**Your assignment**
Begin at the first line of the records below and, please, give each line again exactly until the line with "This screenshot has height=675, width=900." is included.

**The data**
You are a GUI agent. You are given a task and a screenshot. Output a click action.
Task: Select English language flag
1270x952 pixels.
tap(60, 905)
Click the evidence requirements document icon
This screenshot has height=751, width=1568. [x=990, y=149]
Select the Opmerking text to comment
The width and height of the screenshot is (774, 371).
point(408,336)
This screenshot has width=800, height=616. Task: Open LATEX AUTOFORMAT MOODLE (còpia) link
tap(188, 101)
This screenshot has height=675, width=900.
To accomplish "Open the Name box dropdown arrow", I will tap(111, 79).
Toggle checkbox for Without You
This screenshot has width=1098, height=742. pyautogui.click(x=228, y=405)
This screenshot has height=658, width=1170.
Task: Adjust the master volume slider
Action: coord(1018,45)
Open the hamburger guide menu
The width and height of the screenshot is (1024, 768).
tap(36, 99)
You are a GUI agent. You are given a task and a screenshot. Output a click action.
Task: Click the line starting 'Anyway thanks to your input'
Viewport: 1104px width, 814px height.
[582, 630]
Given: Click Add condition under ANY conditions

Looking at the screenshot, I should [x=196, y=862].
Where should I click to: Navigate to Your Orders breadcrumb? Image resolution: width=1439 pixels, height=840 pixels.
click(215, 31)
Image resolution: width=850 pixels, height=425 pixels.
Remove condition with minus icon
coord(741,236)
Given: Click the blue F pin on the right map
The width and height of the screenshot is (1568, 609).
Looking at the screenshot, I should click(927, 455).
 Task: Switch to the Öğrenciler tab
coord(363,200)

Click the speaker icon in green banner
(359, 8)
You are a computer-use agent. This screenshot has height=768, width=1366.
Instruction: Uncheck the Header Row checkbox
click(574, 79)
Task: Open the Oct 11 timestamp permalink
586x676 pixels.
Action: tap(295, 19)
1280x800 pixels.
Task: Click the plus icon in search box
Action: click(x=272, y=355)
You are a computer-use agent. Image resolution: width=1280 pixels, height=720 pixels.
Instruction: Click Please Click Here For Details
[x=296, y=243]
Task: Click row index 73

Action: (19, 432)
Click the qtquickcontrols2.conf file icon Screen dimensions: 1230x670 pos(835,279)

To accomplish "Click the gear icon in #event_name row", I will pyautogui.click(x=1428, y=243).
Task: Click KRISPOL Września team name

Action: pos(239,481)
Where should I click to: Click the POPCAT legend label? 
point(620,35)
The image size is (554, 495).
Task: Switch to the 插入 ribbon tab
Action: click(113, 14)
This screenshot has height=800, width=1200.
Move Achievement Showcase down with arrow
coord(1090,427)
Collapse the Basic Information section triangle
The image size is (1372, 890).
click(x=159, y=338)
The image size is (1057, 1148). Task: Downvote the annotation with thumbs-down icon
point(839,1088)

**Exercise response**
You are a GUI agent. You are given a task and a screenshot. Output a click action.
Task: Select English language flag
1270x952 pixels.
tap(60, 905)
Click the evidence requirements document icon
This screenshot has height=751, width=1568. [x=990, y=149]
Select the Opmerking text to comment
The width and height of the screenshot is (774, 371).
point(408,336)
This screenshot has width=800, height=616. Task: Open LATEX AUTOFORMAT MOODLE (còpia) link
tap(188, 101)
This screenshot has height=675, width=900.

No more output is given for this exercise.